Hackney at 12th is the most polarised authority in the table. While 30.3% of its schools are Outstanding, only 80.8% are Good or better — meaning nearly one in five Hackney schools is rated Requires Improvement or Inadequate. No other top-15 authority has more than 9% below Good.
A regional picture
London stands apart at 25.8% Outstanding — nearly double every other region. The South East and North East are closest at 14.6% and 14.4%, roughly in line with the national average.
The gap at the bottom is significant. The East Midlands at 9.3% and South West at 9.1% have less than one in ten schools rated Outstanding — roughly a third of London's rate.
This is not simply a wealth effect.
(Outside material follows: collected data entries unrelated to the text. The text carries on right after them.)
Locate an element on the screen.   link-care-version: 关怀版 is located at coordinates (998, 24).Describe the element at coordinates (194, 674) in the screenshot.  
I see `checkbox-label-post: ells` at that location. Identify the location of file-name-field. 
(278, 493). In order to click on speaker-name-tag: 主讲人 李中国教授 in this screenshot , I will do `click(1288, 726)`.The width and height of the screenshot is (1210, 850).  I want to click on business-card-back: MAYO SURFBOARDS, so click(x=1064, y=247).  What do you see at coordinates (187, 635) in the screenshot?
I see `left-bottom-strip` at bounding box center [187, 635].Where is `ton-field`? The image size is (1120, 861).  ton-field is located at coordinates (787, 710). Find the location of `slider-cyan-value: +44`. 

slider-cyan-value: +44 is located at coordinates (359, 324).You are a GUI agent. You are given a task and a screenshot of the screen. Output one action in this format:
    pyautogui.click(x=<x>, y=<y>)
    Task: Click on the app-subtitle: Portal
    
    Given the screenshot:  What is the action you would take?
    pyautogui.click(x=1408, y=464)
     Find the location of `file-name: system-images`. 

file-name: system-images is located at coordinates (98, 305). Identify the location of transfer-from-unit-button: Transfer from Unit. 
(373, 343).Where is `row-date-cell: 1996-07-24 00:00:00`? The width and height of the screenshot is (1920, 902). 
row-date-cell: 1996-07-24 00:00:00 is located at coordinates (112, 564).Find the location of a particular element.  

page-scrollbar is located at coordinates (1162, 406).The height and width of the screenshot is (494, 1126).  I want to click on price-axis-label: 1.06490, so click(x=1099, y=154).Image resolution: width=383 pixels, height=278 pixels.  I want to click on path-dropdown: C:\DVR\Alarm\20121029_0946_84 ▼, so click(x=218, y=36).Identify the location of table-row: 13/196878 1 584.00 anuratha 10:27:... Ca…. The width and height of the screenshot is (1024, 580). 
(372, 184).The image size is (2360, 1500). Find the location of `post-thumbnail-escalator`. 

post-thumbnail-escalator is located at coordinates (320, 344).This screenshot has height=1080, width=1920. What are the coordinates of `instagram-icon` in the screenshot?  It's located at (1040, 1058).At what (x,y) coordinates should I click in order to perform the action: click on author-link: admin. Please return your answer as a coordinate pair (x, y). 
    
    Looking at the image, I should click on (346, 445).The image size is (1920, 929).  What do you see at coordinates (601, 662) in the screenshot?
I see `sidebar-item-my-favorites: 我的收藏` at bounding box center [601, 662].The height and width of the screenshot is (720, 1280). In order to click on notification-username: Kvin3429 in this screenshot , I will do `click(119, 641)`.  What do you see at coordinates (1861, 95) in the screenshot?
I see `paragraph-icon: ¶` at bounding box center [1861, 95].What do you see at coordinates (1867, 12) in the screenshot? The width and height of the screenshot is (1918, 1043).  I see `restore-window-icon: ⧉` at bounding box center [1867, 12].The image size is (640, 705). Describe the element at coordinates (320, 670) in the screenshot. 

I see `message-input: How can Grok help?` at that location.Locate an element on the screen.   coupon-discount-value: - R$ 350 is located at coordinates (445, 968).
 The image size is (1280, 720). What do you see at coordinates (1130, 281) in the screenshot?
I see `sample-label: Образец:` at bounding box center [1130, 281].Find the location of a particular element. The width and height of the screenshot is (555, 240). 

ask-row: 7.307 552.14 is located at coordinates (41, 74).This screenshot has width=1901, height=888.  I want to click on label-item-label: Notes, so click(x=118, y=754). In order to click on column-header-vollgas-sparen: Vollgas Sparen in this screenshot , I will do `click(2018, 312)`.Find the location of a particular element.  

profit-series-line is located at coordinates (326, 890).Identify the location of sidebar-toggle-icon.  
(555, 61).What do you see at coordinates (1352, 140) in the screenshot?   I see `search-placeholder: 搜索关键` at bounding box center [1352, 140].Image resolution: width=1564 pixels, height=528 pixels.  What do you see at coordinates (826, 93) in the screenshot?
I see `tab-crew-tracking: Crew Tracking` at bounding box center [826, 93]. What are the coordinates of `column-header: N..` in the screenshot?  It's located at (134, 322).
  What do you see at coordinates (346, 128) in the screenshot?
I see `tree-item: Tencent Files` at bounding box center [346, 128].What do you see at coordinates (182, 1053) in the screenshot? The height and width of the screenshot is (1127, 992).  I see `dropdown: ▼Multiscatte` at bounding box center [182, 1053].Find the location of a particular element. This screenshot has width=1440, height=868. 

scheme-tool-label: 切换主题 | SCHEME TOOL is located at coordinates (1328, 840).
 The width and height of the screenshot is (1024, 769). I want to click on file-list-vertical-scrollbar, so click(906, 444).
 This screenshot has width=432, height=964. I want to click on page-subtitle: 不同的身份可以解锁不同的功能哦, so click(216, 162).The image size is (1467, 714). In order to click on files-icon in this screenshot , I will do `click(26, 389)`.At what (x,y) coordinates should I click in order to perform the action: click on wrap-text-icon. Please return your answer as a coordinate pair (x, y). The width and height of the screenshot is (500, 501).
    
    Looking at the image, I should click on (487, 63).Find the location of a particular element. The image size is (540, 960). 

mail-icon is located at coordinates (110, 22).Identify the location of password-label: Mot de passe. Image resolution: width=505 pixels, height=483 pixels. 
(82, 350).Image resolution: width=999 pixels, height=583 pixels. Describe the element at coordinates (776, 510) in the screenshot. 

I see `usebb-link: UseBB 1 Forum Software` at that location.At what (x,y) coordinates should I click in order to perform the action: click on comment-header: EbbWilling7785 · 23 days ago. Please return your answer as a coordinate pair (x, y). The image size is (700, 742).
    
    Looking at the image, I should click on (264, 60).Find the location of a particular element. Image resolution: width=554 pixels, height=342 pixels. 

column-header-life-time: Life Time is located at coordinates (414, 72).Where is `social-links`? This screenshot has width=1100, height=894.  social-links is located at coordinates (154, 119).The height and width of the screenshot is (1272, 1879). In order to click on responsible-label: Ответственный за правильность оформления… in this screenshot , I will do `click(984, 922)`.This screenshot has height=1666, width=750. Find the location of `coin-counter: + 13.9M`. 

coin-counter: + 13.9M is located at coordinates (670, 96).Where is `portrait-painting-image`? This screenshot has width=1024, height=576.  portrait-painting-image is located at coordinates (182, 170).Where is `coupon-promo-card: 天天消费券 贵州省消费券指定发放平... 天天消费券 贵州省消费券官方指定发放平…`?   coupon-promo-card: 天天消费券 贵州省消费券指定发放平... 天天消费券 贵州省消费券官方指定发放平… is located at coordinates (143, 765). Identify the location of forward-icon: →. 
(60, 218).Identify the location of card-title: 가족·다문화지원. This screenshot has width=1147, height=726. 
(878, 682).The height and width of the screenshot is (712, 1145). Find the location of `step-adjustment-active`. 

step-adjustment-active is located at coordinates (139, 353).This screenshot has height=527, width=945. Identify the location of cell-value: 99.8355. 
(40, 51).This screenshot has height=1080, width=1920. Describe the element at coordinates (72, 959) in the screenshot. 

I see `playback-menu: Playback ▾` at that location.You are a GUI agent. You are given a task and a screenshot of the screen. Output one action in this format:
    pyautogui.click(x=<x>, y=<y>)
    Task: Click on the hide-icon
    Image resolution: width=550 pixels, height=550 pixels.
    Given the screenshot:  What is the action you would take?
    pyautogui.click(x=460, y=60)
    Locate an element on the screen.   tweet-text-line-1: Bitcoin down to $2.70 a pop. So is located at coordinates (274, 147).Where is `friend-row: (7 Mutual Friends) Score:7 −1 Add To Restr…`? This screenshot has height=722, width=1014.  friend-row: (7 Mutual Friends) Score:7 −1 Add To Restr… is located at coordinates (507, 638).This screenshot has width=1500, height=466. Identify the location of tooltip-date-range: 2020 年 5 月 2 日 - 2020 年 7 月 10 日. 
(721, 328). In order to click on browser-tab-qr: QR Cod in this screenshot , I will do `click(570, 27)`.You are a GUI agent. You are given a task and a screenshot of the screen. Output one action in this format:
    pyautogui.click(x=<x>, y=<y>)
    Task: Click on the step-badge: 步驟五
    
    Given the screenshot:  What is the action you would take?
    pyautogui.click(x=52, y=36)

The North East, one of England's least affluent regions, outperforms wealthier areas like the South West and East of England. London's advantage appears to be driven by factors specific to the capital: a deep pool of teachers, intensive school improvement programmes, and a culture of competitive performance that emerged from the London Challenge initiative of the 2000s.
The other end of the table
| # | Local Authority | Outstanding | Below Good | Schools |
|---|---|---|---|---|
| 1 | Isle of Wight | 2.1% | 19.1% | 47 |
| 2 | Portsmouth | 4.3% | 17.4% | 46 |
| 3 | Central Bedfordshire | 4.4% | 8.8% | 113 |
| 4 | Dorset | 4.9% | 14.8% | 122 |
| 5 | Torbay | 5.1% | 10.3% | 39 |
The Isle of Wight has just one Outstanding school out of 47 — a rate of 2.1%, nearly seven times lower than the national average. It also has the highest proportion of schools below Good at 19.1%.
Portsmouth at 4.3% Outstanding is the only other authority below 5%. Both are relatively small, geographically isolated areas with limited school-to-school collaboration networks.
Dorset, Central Bedfordshire and Torbay round out the bottom five. Rural and coastal authorities feature heavily at the lower end — a pattern that has persisted across multiple inspection cycles.
Why this matters now
The August 2024 data is the last time every state-funded school in England will carry a graded Ofsted judgement. From September 2024, inspections produce diagnostic reports without an overall grade.
This means the Outstanding label attached to 14% of England's schools is now frozen. Schools rated Outstanding will carry that badge indefinitely — unless a future policy change reintroduces grading. Schools rated Requires Improvement or Inadequate will continue to be monitored, but the four-tier system that shaped school accountability for three decades is over.
For parents using Ofsted ratings to compare schools, the practical implication is clear: these ratings will become increasingly outdated. A school rated Good in 2022 may have improved significantly by 2026, but its published rating will not reflect that. The data in this analysis represents the most complete picture we will ever have of England's schools under the graded system.
About This Data
Ofsted, State-funded schools inspections and outcomes as at 31 August 2024. National headline figures (14% Outstanding, 77% Good, 8% RI, 2% Inadequate, ~22,000 schools) are from the official Ofsted statistical release. LA-level rankings are calculated from the most recent inspection rating of each open school in our database (19,372 schools with rated inspections). Graded Ofsted inspections of state-funded schools ended in September 2024.